__Exercise goal__: The response must consist of all the records, retyped exactly.

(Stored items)
= Beginning of Section =

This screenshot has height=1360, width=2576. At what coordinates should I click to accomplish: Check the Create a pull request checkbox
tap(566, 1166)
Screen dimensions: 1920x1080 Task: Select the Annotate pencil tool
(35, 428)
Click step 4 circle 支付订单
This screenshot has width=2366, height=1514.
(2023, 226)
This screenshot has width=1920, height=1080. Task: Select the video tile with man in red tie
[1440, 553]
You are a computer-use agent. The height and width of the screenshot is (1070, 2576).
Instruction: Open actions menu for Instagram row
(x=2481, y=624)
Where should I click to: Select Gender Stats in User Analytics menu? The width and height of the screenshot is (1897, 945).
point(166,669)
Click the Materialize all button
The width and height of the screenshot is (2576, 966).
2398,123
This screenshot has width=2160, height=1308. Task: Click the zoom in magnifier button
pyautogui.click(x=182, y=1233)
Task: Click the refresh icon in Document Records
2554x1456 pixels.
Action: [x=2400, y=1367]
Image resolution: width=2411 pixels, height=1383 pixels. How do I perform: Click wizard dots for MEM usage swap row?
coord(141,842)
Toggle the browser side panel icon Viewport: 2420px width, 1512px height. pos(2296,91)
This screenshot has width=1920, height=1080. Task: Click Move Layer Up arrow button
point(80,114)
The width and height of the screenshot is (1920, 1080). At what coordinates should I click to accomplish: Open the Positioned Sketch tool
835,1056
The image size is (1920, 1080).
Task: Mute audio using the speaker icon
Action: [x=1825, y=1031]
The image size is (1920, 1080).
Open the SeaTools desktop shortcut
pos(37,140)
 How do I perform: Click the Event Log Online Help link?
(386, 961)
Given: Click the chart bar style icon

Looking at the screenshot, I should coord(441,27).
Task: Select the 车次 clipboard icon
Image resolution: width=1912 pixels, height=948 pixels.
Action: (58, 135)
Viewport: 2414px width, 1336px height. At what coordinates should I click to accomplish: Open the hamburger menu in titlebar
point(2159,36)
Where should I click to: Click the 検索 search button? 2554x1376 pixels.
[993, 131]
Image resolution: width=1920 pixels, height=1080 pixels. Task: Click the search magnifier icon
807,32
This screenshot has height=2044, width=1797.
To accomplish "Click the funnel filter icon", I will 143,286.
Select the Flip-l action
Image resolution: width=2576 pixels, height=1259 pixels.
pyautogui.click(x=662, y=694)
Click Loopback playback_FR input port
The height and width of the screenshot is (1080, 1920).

= End of Section =

__Answer section__:
This screenshot has height=1360, width=2576. At what coordinates should I click to accomplish: Check the Create a pull request checkbox
tap(566, 1166)
Screen dimensions: 1920x1080 Task: Select the Annotate pencil tool
(35, 428)
Click step 4 circle 支付订单
This screenshot has width=2366, height=1514.
(2023, 226)
This screenshot has width=1920, height=1080. Task: Select the video tile with man in red tie
[1440, 553]
You are a computer-use agent. The height and width of the screenshot is (1070, 2576).
Instruction: Open actions menu for Instagram row
(x=2481, y=624)
Where should I click to: Select Gender Stats in User Analytics menu? The width and height of the screenshot is (1897, 945).
point(166,669)
Click the Materialize all button
The width and height of the screenshot is (2576, 966).
2398,123
This screenshot has width=2160, height=1308. Task: Click the zoom in magnifier button
pyautogui.click(x=182, y=1233)
Task: Click the refresh icon in Document Records
2554x1456 pixels.
Action: [x=2400, y=1367]
Image resolution: width=2411 pixels, height=1383 pixels. How do I perform: Click wizard dots for MEM usage swap row?
coord(141,842)
Toggle the browser side panel icon Viewport: 2420px width, 1512px height. pos(2296,91)
This screenshot has width=1920, height=1080. Task: Click Move Layer Up arrow button
point(80,114)
The width and height of the screenshot is (1920, 1080). At what coordinates should I click to accomplish: Open the Positioned Sketch tool
835,1056
The image size is (1920, 1080).
Task: Mute audio using the speaker icon
Action: [x=1825, y=1031]
The image size is (1920, 1080).
Open the SeaTools desktop shortcut
pos(37,140)
 How do I perform: Click the Event Log Online Help link?
(386, 961)
Given: Click the chart bar style icon

Looking at the screenshot, I should coord(441,27).
Task: Select the 车次 clipboard icon
Image resolution: width=1912 pixels, height=948 pixels.
Action: (58, 135)
Viewport: 2414px width, 1336px height. At what coordinates should I click to accomplish: Open the hamburger menu in titlebar
point(2159,36)
Where should I click to: Click the 検索 search button? 2554x1376 pixels.
[993, 131]
Image resolution: width=1920 pixels, height=1080 pixels. Task: Click the search magnifier icon
807,32
This screenshot has height=2044, width=1797.
To accomplish "Click the funnel filter icon", I will 143,286.
Select the Flip-l action
Image resolution: width=2576 pixels, height=1259 pixels.
pyautogui.click(x=662, y=694)
Click Loopback playback_FR input port
The height and width of the screenshot is (1080, 1920).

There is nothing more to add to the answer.